Family background (whether a student comes from a managerial or professional class family, and whether a student belongs to an unclassified class), generation, and school type have significant interactions.

  • $model4$
  • Interaction between sclass and schType shows that overall, students from managerial and professional class backgrounds perform better than those from middle classes, who in turn perform better than unclassified students. However, the benefit of being in a private school over a state-funded school is greatest for unclassified students, less so for middle-class students, and least for managerial and professional class students.

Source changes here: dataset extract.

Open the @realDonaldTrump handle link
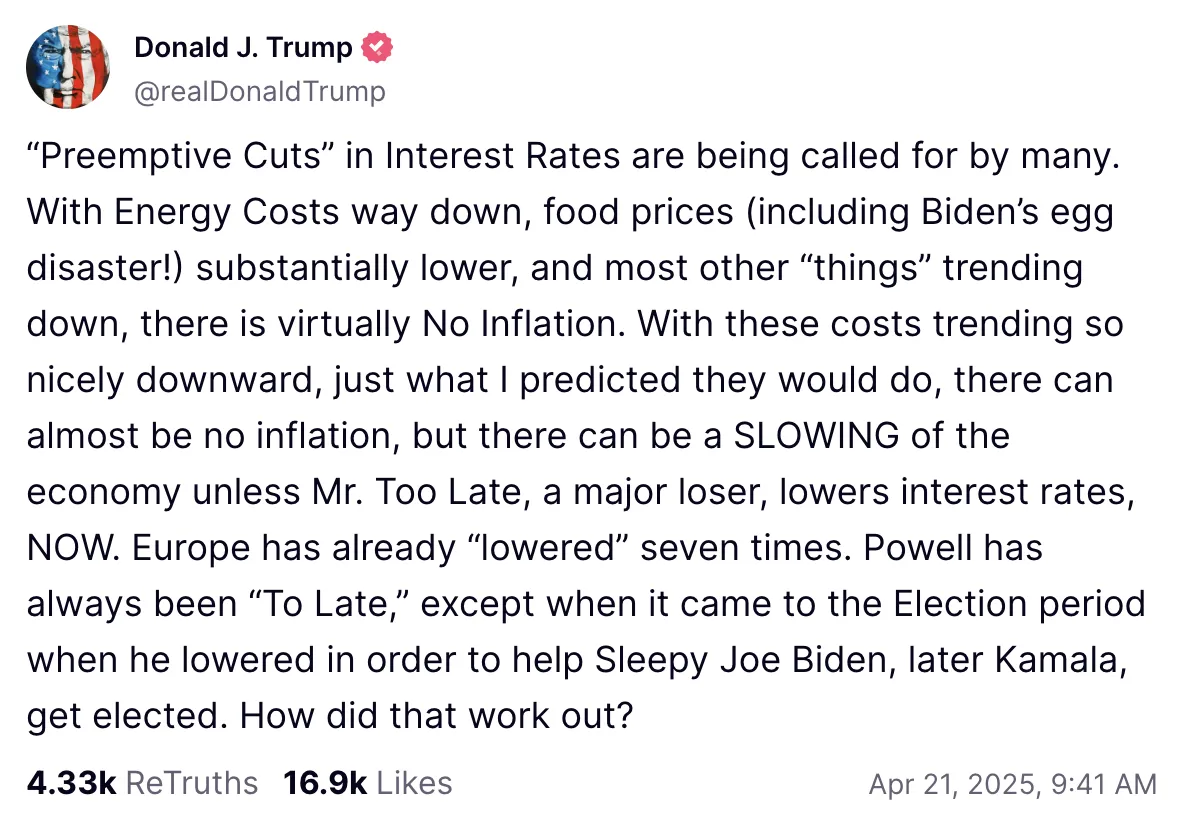The width and height of the screenshot is (1182, 828). tap(259, 92)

  • Interaction between cohort90 and schType shows that overall, private schools perform better than state-funded schools across all generations, but the advantage of private schools diminishes with newer generations.

Summary

See table 1 for a comprehensive model summary.

Among school-level factors, school type, particularly private schools, have a significant positive impact on student scores, while urban locations have a significant negative impact compared to rural or town settings.

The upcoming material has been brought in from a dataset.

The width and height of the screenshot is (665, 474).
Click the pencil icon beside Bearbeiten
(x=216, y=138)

On an individual level, females and newer generations perform better. Moreover, the advantage of private schools over state-funded schools diminishes with each new generation.

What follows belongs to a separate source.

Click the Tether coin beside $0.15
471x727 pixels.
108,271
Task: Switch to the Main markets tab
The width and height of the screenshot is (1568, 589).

Furthermore, students from managerial and professional class families perform better than those from middle classes. Students from labor class and unclassified backgrounds perform worse than those from middle classes, especially those from unclassified backgrounds, for whom the negative impact of socio-economic background is greater. However, it is these unclassified students who benefit the most from school type, followed by middle-class students, with managerial and professional class students benefiting the least.